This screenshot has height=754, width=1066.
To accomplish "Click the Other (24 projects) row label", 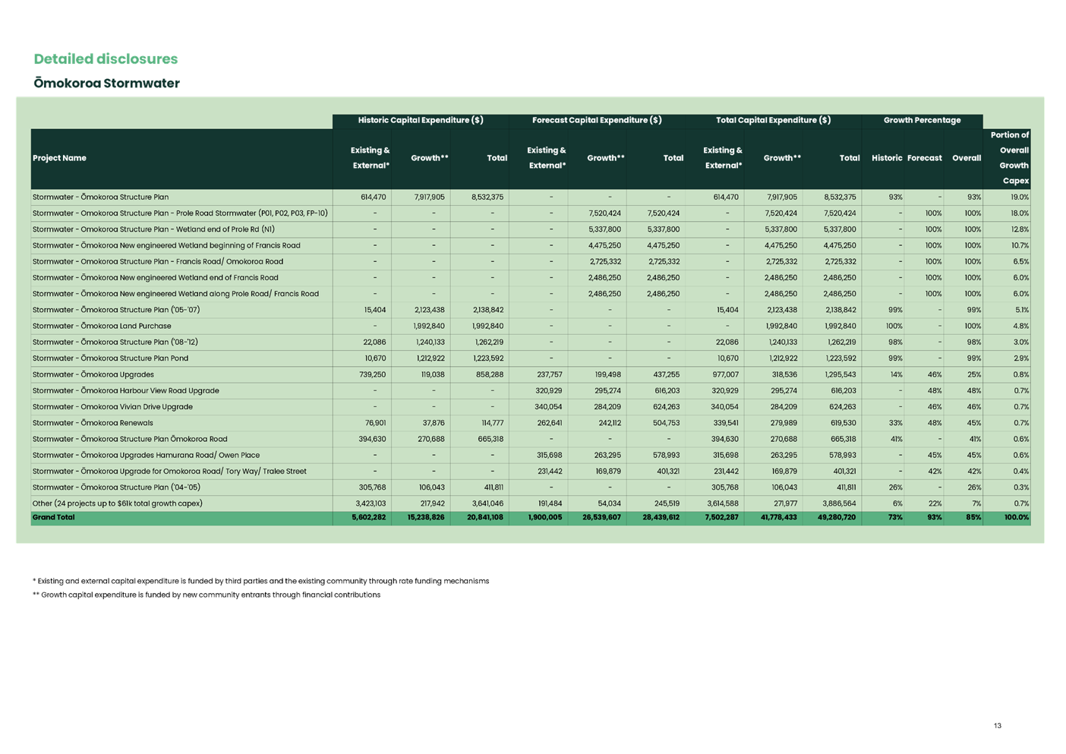I will [x=117, y=503].
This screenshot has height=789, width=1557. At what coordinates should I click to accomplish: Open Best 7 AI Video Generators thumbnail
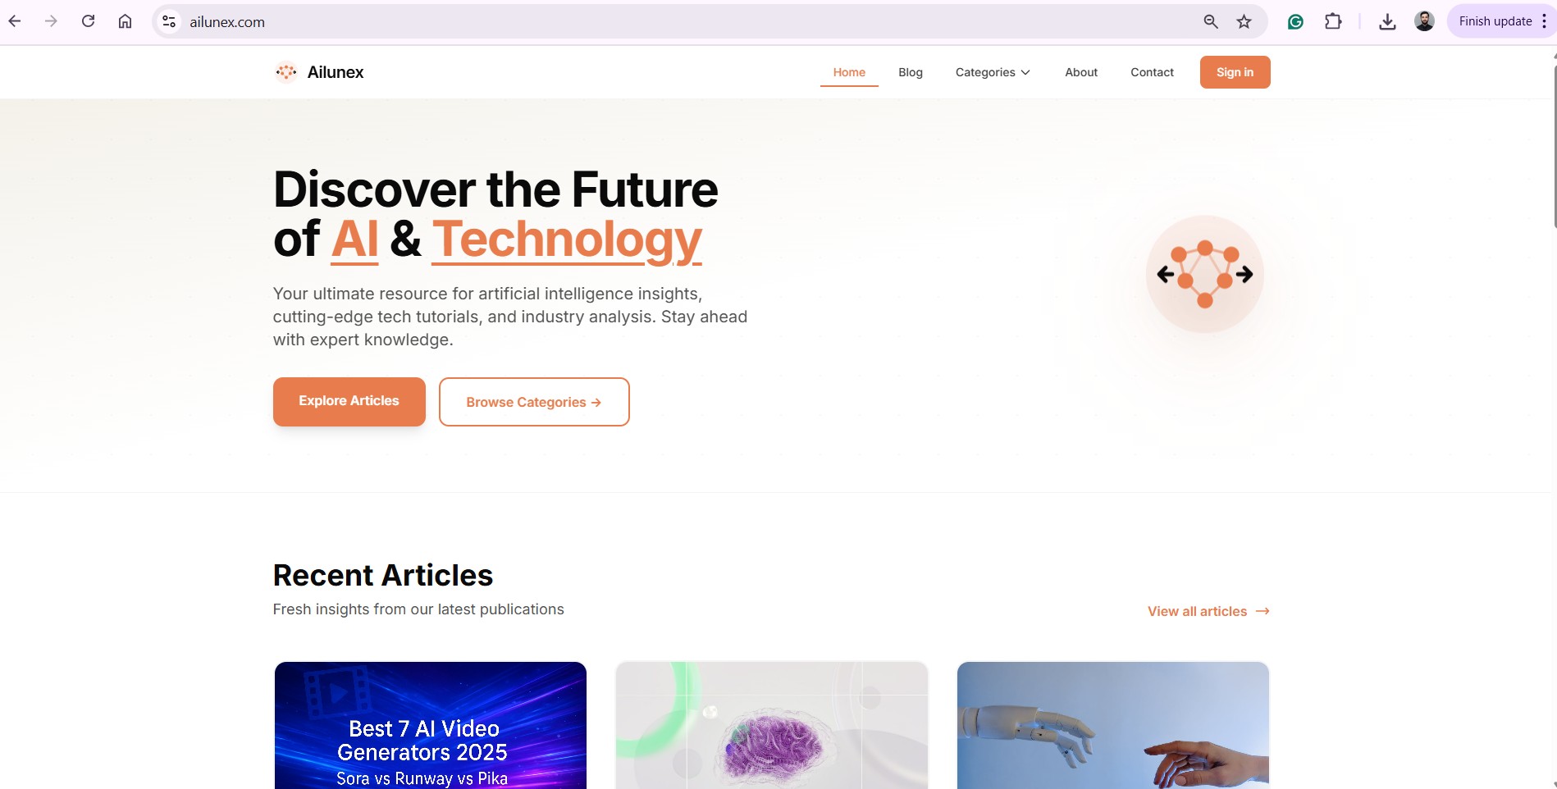(431, 725)
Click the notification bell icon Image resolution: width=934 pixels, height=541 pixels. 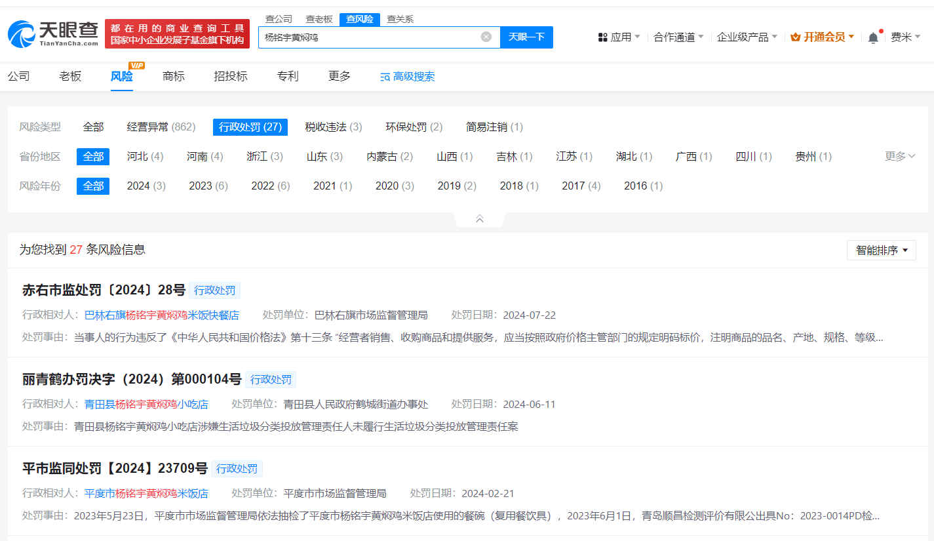pyautogui.click(x=873, y=37)
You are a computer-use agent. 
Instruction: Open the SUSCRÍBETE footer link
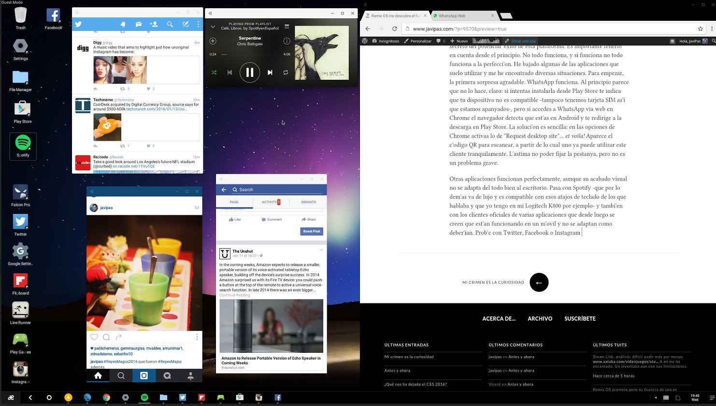(x=580, y=319)
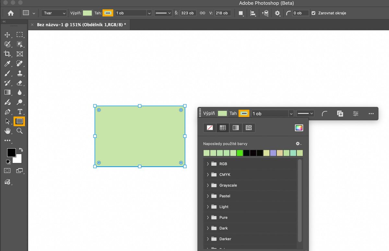Select the Pen tool
Image resolution: width=389 pixels, height=251 pixels.
pos(7,112)
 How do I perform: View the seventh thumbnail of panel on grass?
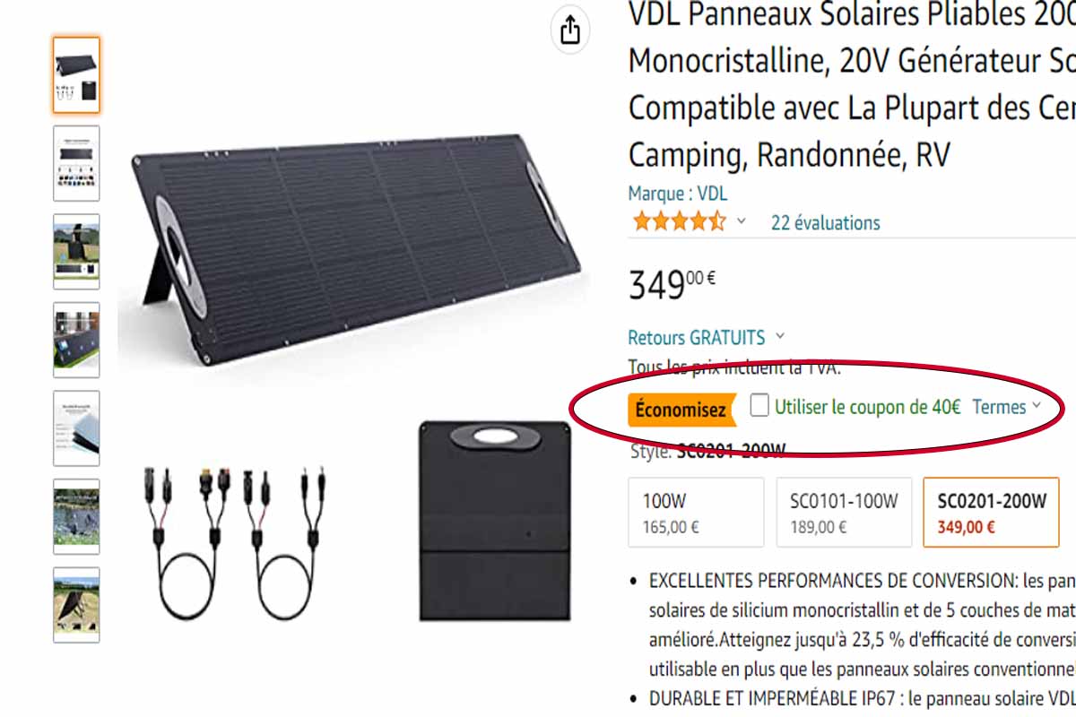(x=76, y=605)
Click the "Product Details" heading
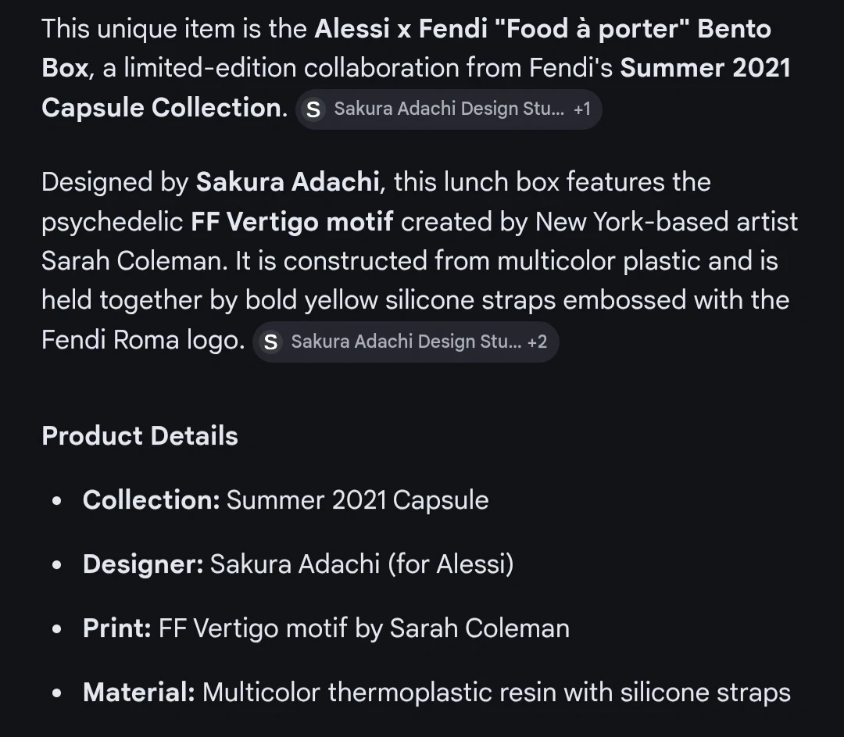 [x=140, y=436]
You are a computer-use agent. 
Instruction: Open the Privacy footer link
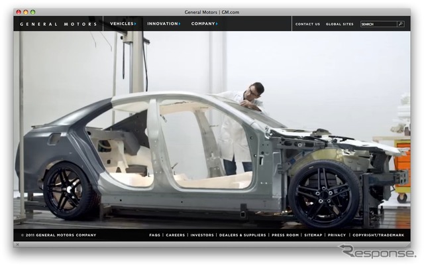point(337,235)
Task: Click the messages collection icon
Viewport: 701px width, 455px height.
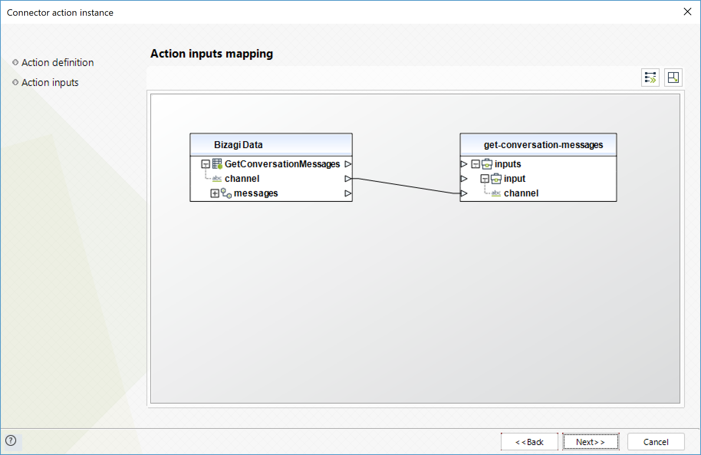Action: [x=226, y=193]
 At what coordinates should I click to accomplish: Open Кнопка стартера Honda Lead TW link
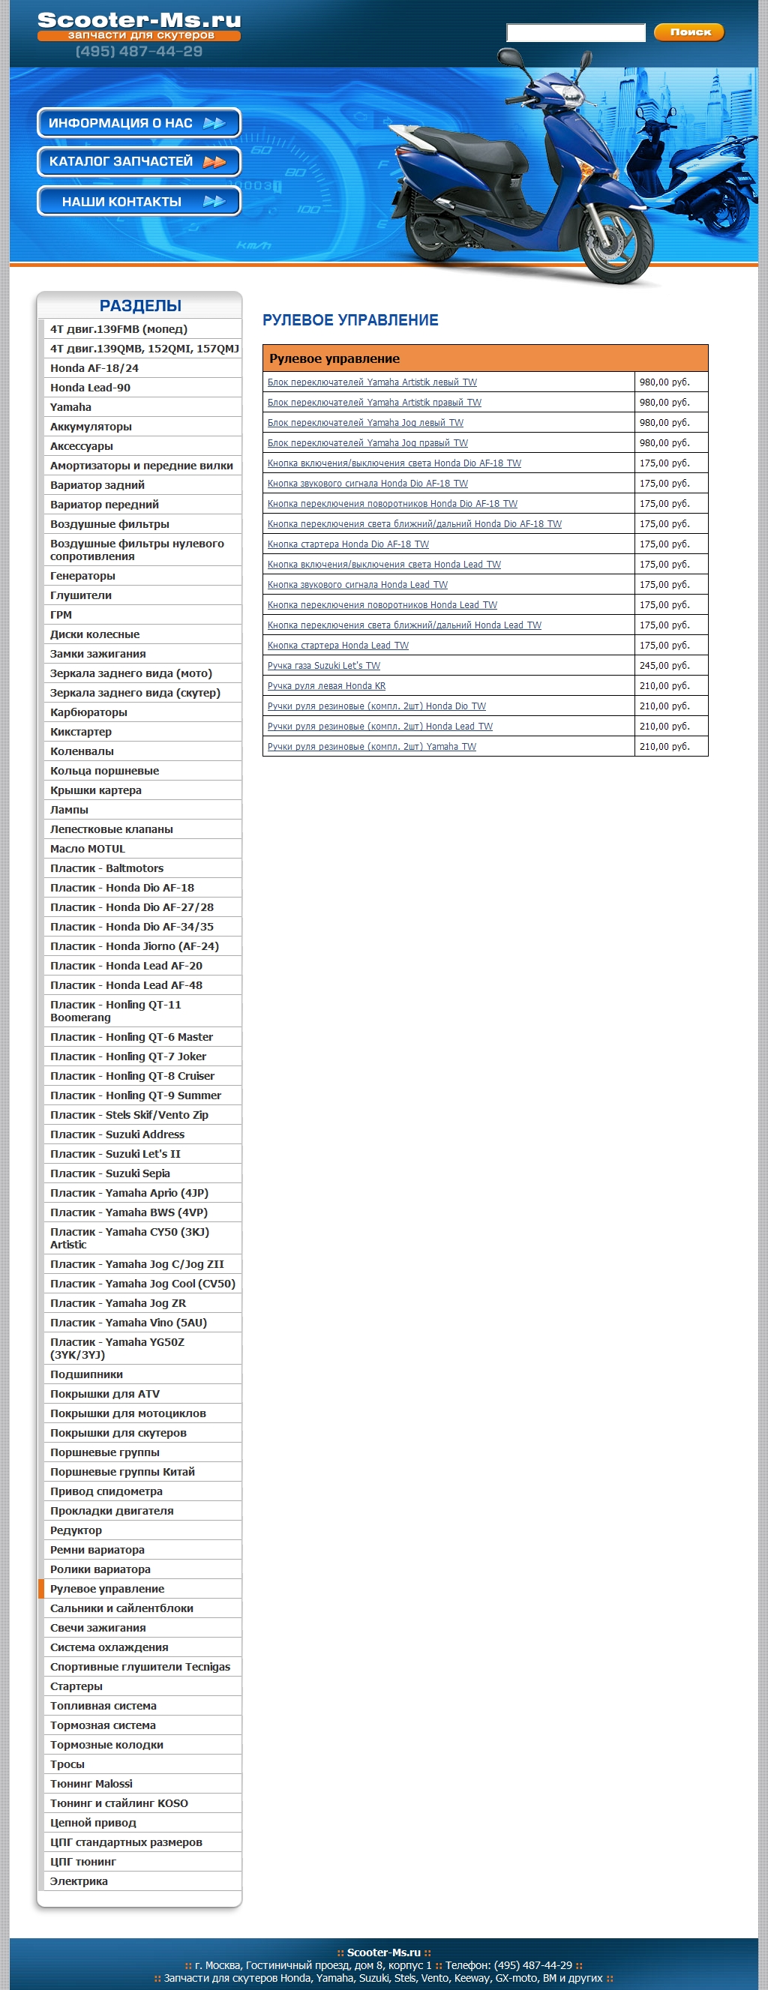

------------------------------------

# EXERCISE DETAILS
The required output is every line from the one containing "How do I perform: View" through the last line of the records, inclusive, reproduced exactly and without pictures.

# RESULT OF THE TASK
 How do I perform: View the seventh thumbnail of panel on grass?
(x=76, y=605)
Click the "Product Details" heading
 [x=140, y=436]
You are a computer-use agent. 
Instruction: Open the Privacy footer link
point(337,235)
Task: Click the messages collection icon
Viewport: 701px width, 455px height.
Action: [x=226, y=193]
 At what coordinates should I click to accomplish: Open Кнопка стартера Honda Lead TW link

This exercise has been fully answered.